The prediction follows a drop in retail sales last month as inflation hit its highest level in more than five years.
“For many shops, this may be the last straw,” said Helen Dickinson, chief executive of British Retail Consortium.
“Across the country, especially in economically deprived and vulnerable communities, the cost of failing to take action will likely be seen in yet more empty shops and gap-toothed High Streets,” she added.
- Is now the time to raise interest rates?
- UK retail sales fall sharply in September
CVS says its research shows that 37,364 small shops will see their business rates bills rise above inflation next April, with 30,198 small shops facing rises in their rates bills of between 10% and 14.99%.
Business rates are a property tax based on rental values.
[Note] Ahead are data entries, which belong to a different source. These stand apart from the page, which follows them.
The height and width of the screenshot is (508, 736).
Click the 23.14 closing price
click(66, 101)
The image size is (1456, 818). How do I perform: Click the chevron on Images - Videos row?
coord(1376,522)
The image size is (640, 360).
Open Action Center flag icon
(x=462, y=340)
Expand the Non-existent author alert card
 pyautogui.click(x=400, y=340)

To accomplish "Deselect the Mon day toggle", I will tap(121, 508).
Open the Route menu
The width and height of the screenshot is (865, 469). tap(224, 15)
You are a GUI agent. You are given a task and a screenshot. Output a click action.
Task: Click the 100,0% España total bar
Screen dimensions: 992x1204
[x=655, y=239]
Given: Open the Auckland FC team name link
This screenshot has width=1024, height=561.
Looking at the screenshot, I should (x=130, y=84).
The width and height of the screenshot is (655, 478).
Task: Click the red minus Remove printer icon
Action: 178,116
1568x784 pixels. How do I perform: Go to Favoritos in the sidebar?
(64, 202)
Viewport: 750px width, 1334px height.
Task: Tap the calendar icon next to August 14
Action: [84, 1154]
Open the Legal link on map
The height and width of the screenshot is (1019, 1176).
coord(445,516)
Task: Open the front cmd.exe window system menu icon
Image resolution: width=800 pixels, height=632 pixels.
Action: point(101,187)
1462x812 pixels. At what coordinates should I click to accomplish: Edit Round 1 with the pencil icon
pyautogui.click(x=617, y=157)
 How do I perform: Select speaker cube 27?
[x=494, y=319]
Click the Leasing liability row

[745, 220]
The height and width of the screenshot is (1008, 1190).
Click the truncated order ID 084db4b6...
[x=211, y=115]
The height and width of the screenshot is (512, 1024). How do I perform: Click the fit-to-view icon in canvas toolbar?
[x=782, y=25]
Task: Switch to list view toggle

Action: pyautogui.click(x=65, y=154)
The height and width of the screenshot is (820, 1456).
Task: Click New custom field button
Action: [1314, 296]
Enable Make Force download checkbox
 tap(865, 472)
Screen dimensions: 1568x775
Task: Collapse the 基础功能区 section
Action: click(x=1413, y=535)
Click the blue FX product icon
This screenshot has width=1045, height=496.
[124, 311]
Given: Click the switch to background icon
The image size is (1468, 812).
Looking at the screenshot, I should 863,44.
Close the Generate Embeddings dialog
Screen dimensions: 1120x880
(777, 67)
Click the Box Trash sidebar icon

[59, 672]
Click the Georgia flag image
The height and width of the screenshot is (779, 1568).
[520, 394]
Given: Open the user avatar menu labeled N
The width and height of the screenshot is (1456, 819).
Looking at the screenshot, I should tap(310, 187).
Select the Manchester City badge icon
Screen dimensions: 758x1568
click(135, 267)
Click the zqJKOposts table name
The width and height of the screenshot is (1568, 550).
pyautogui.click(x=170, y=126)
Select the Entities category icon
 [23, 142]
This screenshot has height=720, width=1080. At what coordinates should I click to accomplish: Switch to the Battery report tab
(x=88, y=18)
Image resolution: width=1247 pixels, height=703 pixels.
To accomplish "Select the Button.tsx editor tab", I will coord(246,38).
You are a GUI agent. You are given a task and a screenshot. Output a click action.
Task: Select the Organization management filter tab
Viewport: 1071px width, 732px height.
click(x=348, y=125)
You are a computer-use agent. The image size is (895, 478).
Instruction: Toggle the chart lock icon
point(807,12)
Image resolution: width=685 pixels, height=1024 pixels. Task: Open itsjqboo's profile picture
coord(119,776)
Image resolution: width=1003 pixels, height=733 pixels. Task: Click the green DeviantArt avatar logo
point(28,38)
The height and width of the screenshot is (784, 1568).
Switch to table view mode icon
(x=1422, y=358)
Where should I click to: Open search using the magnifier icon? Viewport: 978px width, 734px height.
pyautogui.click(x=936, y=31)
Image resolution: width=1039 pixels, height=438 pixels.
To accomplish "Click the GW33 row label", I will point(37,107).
The rates increase annually, in line with September’s Retail Prices Index, a measure of inflation. The ONS this week said the RPI rate of inflation had reached 3.9%.
Meanwhile, the UK’s key inflation rate climbed to 3% in September, driven up by increases in transport and food prices. The pick-up in inflation raises the likelihood of an increase in interest rates – currently at 0.25% – in November, the first rise in a decade.
“Brexit is driving inflation,” CVS chief executive Mark Rigby said, urging the chancellor to be “bold” in his November Budget and freeze inflationary rate rises in 2018.
“Import prices have risen given the fall in the pound with prices rising faster than wages, causing households to tighten their belts on spending, especially on big ticket items,” he added.
The Treasury periodically changes the rateable value of business properties to reflect differences in the property market, a process known as revaluation.
Under the latest revaluation, which came into effect on 1 April, “transitional relief means big increases to bills are phased in gradually over the five years of the tax regime,” according to CVS.
In March, the government announced £435m in support to firms facing the steepest increases in bills following the revaluation. The package, which came after £3.6bn in transitional relief, included capping the increase in bills of 16,000 small businesses to £50 a month this year.
‘Heads in the sand’
“We are delivering the biggest ever cut in business rates to businesses across the country,” a Treasury spokesperson said.
“The almost £9bn package will see a third of all businesses pay no rates at all and will mean nearly a million companies will see their bills cut,” they added.
CVS says fewer than half of all councils in the country have revised business rate bills after the introduction of the relief package in the spring Budget.
“Ministers mustn’t bury their heads in the sand,” BRC’s Ms Dickinson said. “In his Budget next month, the chancellor needs to get a grip on the matter and rule out a rise in business rates to help save shops, protect jobs, and preserve high streets.”